User Dispersing DeploymentPlanner

Originally published on the Cloud.com wiki. Added by David Nalley. Last modified October, 2011.

Introduction

The User Dispersing Deployment Planner introduces a new planner to the existing deployment planner set. Goal of this planner is to make the best effort to deploy VMs belonging to the same account into different clusters or pods. The highlights of the feature include:

User Dispersing Planner
Admin should have the ability to select the level (cluster or pod) at which the planner should apply the deployment heuristic.
Planner selection as part of ServiceOffering.

Functionality Description

This section describes each of the functionality introduced in this feature on a high level.

UserDispersingPlanner

This planner provides the ability to pick resources (cluster or pod) such that VMs belonging to an account are dispersed as much as possible. It is desired in many cases that the VMs belonging to accounts/users should not get deployed to a particular pod or cluster. The reason for this is if that one cluster or pod goes down due to some issue, it affects that particular account completely. Hence this planner is needed.

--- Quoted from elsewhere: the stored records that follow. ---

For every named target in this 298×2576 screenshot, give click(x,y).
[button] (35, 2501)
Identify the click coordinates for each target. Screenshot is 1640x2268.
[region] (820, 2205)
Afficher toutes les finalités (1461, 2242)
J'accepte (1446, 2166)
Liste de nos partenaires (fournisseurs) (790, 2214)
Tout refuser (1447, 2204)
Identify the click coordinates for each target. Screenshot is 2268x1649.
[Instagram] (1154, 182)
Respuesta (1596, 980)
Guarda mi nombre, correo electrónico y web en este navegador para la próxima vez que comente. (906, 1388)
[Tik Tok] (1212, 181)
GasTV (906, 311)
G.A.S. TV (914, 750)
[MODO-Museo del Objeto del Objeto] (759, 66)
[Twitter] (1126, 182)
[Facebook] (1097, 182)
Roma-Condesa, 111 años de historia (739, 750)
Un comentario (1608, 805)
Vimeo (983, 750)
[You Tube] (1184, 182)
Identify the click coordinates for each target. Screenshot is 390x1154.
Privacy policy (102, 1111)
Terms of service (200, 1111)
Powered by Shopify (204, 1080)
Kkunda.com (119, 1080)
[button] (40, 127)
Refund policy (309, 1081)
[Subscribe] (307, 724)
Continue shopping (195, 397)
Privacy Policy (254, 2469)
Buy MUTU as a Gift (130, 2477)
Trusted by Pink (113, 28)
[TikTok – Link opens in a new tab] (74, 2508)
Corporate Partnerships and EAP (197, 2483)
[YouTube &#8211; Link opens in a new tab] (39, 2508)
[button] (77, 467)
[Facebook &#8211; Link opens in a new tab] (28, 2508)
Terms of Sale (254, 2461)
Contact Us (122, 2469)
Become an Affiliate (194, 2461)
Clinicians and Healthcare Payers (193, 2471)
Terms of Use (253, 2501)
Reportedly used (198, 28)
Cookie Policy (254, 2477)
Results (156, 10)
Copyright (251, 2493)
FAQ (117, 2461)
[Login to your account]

Allocation logic overview:

Currently CloudStack provides a FirstFitPlanner that picks clusters or pods in the order of available aggregate capacity. So after a VM is being deployed on one cluster, this planner picks the next cluster or pod with better aggregate capacity
The user dispersing logic will be applied on top of the existing planner. Thus it will list clusters or pods per aggregate capacity by calling FirstFitPlanner. Then from this list choose clusters or pods in ascending order of the number of VMs they host for the given account. Thus this aims to balancing of the VMs across the clusters or pods.
Once a cluster is chosen, planner calls HostAllocator and StoragePoolAllocator to look for suitable hosts and storagepools respectively, within the cluster. User-dispersion is applied by the Allocators as well in following manner:
- HostAllocator: HostAllocator should provide a list of suitable hosts in ascending order of number of VMs they already have for the given account. So in a cluster, we choose the host with least number of VMs for the account.
- StoragePoolAllocator: StoragePoolAllocator should provide a list of suitable pools in ascending order of number of volumes they already have for the given account. So in a cluster, we choose the storage pool with least number of volumes for the account.
- Note: Once a cluster is chosen, we will always try to choose a host and storage pool within that cluster catering to less number of VMs for the account. So if there is no host having zero number of VMs for the account, we pick the one that has lesser number of VMs than the others in the same cluster. We won’t fall back to choose another cluster just to choose a host with zero number of VMs. Same is applicable for storage pools.
All other conditions that are implemented by the FirstFitPlanner are also applicable to this planner since this planner extends the existing deployment logic.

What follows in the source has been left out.